ASSIGNED TASK: Would you print the records below without changing anything?

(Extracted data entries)
##############################
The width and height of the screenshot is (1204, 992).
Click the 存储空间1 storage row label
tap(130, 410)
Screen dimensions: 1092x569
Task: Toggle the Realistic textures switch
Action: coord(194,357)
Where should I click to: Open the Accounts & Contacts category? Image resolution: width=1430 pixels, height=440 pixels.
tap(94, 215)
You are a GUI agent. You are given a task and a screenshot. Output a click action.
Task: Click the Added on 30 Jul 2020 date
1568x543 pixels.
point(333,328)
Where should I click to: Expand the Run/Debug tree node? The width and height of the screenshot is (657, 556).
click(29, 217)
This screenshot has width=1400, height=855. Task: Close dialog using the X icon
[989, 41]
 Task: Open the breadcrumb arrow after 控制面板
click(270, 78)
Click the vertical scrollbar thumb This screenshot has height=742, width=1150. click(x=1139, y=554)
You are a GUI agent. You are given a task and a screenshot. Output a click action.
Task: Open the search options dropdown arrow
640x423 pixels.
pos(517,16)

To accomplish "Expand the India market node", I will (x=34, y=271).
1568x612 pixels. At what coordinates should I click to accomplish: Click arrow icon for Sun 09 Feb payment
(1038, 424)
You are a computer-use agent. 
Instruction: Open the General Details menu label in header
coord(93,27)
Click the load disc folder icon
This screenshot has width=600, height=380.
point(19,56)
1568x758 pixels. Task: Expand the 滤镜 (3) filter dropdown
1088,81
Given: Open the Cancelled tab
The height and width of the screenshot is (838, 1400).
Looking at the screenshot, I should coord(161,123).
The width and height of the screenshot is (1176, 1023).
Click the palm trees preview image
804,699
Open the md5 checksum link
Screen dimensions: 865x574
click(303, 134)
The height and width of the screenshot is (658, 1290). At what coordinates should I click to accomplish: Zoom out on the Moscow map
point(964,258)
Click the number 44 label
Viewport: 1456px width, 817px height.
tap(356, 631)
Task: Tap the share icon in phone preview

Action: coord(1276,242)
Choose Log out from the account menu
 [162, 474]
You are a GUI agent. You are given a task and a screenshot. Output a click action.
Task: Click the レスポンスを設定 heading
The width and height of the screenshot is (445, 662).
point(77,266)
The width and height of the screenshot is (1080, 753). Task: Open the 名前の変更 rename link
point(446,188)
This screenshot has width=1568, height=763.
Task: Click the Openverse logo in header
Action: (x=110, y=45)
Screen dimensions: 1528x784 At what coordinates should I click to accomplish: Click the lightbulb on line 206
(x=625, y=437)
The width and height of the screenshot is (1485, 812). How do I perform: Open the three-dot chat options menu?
##############################
REPLY:
The width and height of the screenshot is (1204, 992).
Click the 存储空间1 storage row label
tap(130, 410)
Screen dimensions: 1092x569
Task: Toggle the Realistic textures switch
Action: coord(194,357)
Where should I click to: Open the Accounts & Contacts category? Image resolution: width=1430 pixels, height=440 pixels.
tap(94, 215)
You are a GUI agent. You are given a task and a screenshot. Output a click action.
Task: Click the Added on 30 Jul 2020 date
1568x543 pixels.
point(333,328)
Where should I click to: Expand the Run/Debug tree node? The width and height of the screenshot is (657, 556).
click(29, 217)
This screenshot has width=1400, height=855. Task: Close dialog using the X icon
[989, 41]
 Task: Open the breadcrumb arrow after 控制面板
click(270, 78)
Click the vertical scrollbar thumb This screenshot has height=742, width=1150. click(x=1139, y=554)
You are a GUI agent. You are given a task and a screenshot. Output a click action.
Task: Open the search options dropdown arrow
640x423 pixels.
pos(517,16)

To accomplish "Expand the India market node", I will (x=34, y=271).
1568x612 pixels. At what coordinates should I click to accomplish: Click arrow icon for Sun 09 Feb payment
(1038, 424)
You are a computer-use agent. 
Instruction: Open the General Details menu label in header
coord(93,27)
Click the load disc folder icon
This screenshot has width=600, height=380.
point(19,56)
1568x758 pixels. Task: Expand the 滤镜 (3) filter dropdown
1088,81
Given: Open the Cancelled tab
The height and width of the screenshot is (838, 1400).
Looking at the screenshot, I should coord(161,123).
The width and height of the screenshot is (1176, 1023).
Click the palm trees preview image
804,699
Open the md5 checksum link
Screen dimensions: 865x574
click(303, 134)
The height and width of the screenshot is (658, 1290). At what coordinates should I click to accomplish: Zoom out on the Moscow map
point(964,258)
Click the number 44 label
Viewport: 1456px width, 817px height.
tap(356, 631)
Task: Tap the share icon in phone preview

Action: coord(1276,242)
Choose Log out from the account menu
 [162, 474]
You are a GUI agent. You are given a task and a screenshot. Output a click action.
Task: Click the レスポンスを設定 heading
The width and height of the screenshot is (445, 662).
point(77,266)
The width and height of the screenshot is (1080, 753). Task: Open the 名前の変更 rename link
point(446,188)
This screenshot has width=1568, height=763.
Task: Click the Openverse logo in header
Action: (x=110, y=45)
Screen dimensions: 1528x784 At what coordinates should I click to accomplish: Click the lightbulb on line 206
(x=625, y=437)
The width and height of the screenshot is (1485, 812). How do I perform: Open the three-dot chat options menu?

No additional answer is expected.